**Problem to work on:** In the entries below, every line with the string "height" is to be reported.
Data for this exercise section start
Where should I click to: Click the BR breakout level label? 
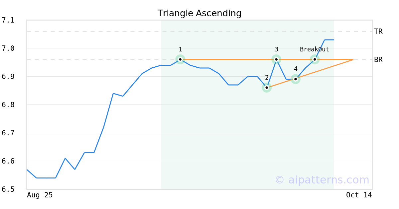click(x=378, y=60)
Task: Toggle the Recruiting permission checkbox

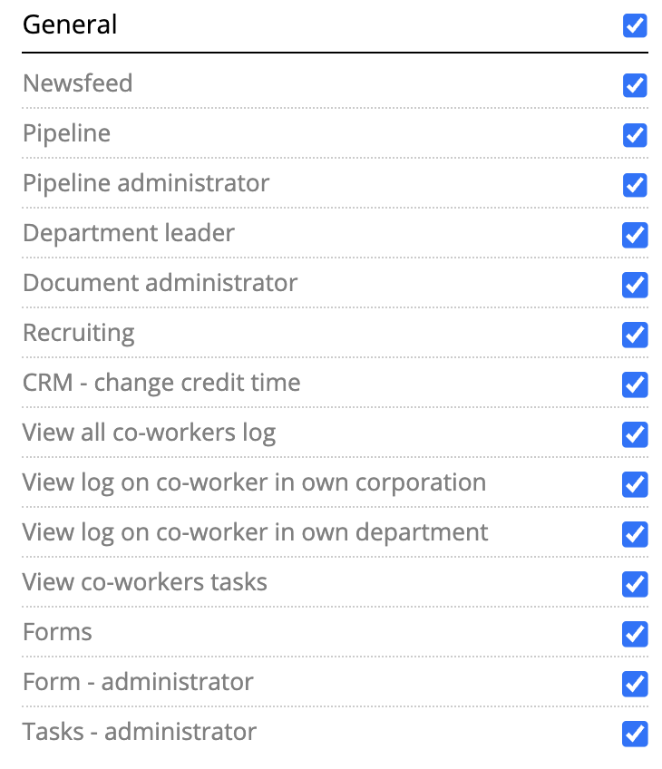Action: [x=635, y=335]
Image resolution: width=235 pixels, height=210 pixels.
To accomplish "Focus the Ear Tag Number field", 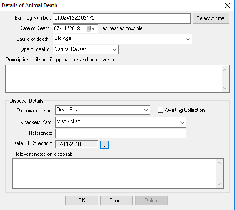I will pos(122,18).
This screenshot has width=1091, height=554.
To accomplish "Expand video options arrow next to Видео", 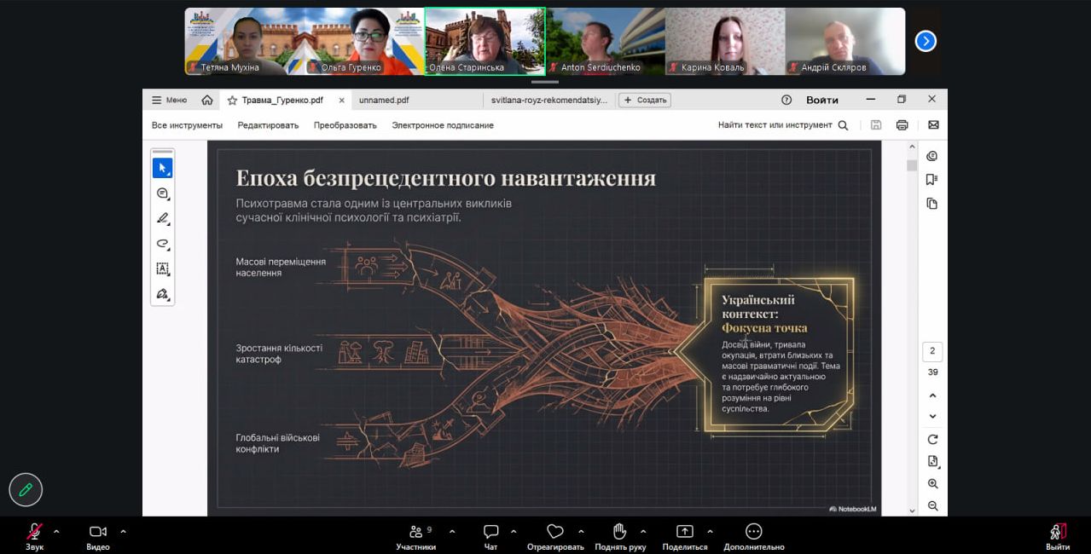I will tap(123, 531).
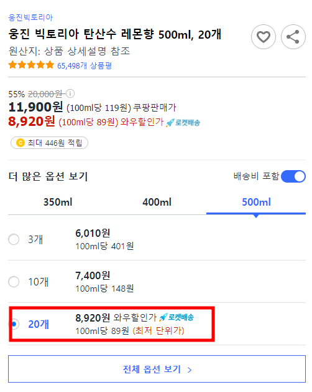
Data for this exercise section end
**Result of the exercise:**
Image resolution: width=235 pixels, height=210 pixels.
This screenshot has width=1091, height=554.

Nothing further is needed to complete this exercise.